• DOCUMENT EXCERPT
The division by zero excludes the infinity from the numbers.
\section{}
We did, essentially, not consider the division by zero, and so the property of the division by zero; that is, at the isolated singular points of analytic functions, to consider the analytic functions are new mathematics and new research topics, essentially.
\section{}
The impact to complex analysis is unclear, we, however, obtain a typical new theorem:
\medskip
{\bf Theorem :} {\it Any analytic function takes a definite value at an isolated singular point }{\bf with a natural meaning.} The definite value is given by the first coefficient of the regular part in the Laurent expansion around the isolated singular point.
\medskip
This will be the fundamental theorem on the division by zero in Complex Analysis and we have many applications for the Sato hyperfunction theory, generating functions theory and singular integral theory (\cite{mst}).
\section{}
In particular, the divison by zero gives new interpretations on the finite part of Hadamard
for singular integrals and the Cauchy's principal values. The division by zero will represent discontinuity properties on the universe.
\section{}
Even for middle high shool students, the division by zero may be accepted as the beautiful result with great pleasures:
For the elementary function
$$
y = f(x) = \frac{1}{x}, 
$$
we have $f(0) = 0$; that is, $1/0=0$.

• GIVEN INFORMATION
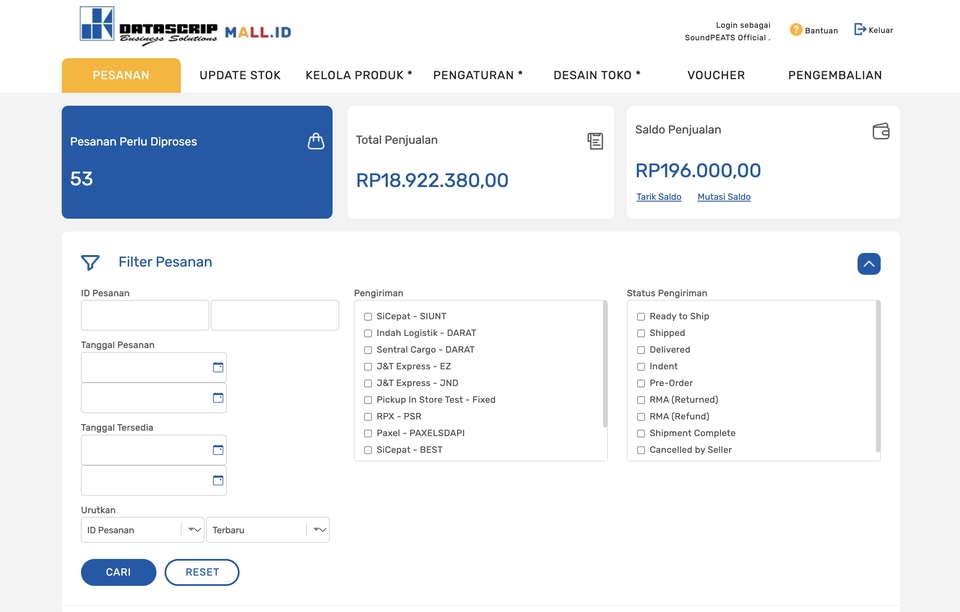
Task: Click the CARI search button
Action: point(118,572)
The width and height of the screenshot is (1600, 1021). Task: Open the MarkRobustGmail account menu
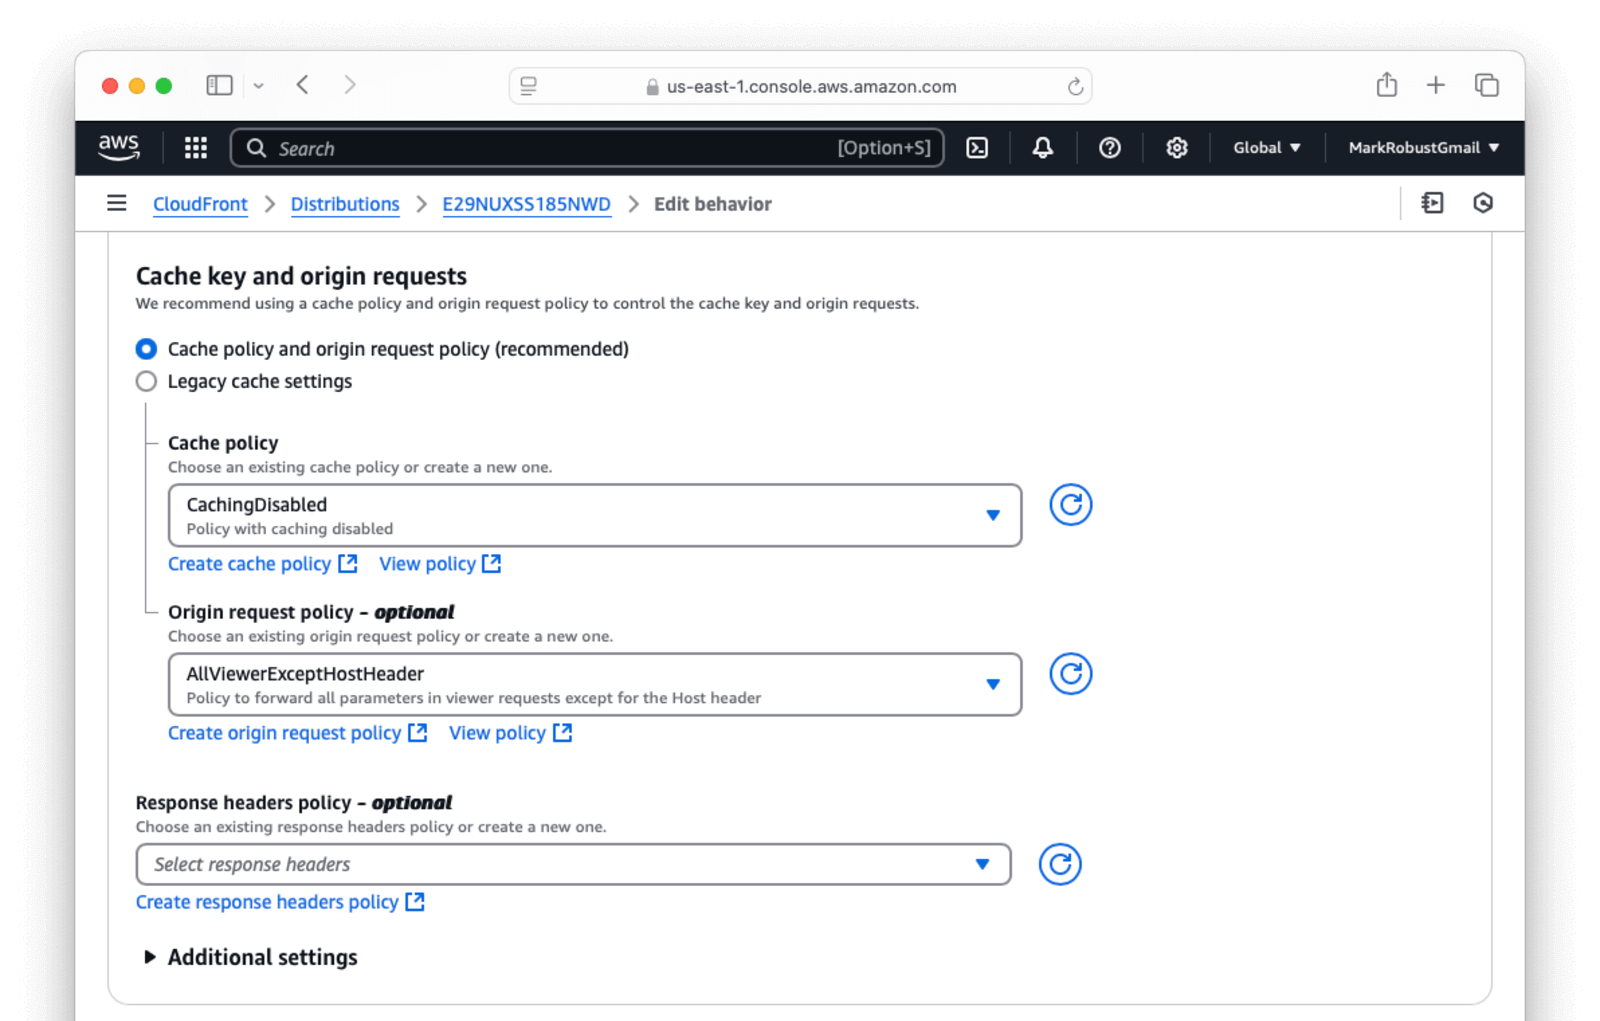click(1422, 147)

• WRITTEN TASKS
(a) In the division-by-zero excerpt, what gives the definite value of an analytic function at an isolated singular point?
(b) Name every theory for which the division-by-zero excerpt says the fundamental theorem has many applications.
(c) Transcribe the division-by-zero excerpt word for word, starting at "The division by zero excludes" and ending at "isolated singular point.".

• FULL SOLUTIONS
(a) The first coefficient of the regular part in the Laurent expansion around the isolated singular point.

(b) Sato hyperfunction theory, generating functions theory, singular integral theory

(c)
The division by zero excludes the infinity from the numbers.
\section{}
We did, essentially, not consider the division by zero, and so the property of the division by zero; that is, at the isolated singular points of analytic functions, to consider the analytic functions are new mathematics and new research topics, essentially.
\section{}
The impact to complex analysis is unclear, we, however, obtain a typical new theorem:
\medskip
{\bf Theorem :} {\it Any analytic function takes a definite value at an isolated singular point }{\bf with a natural meaning.} The definite value is given by the first coefficient of the regular part in the Laurent expansion around the isolated singular point.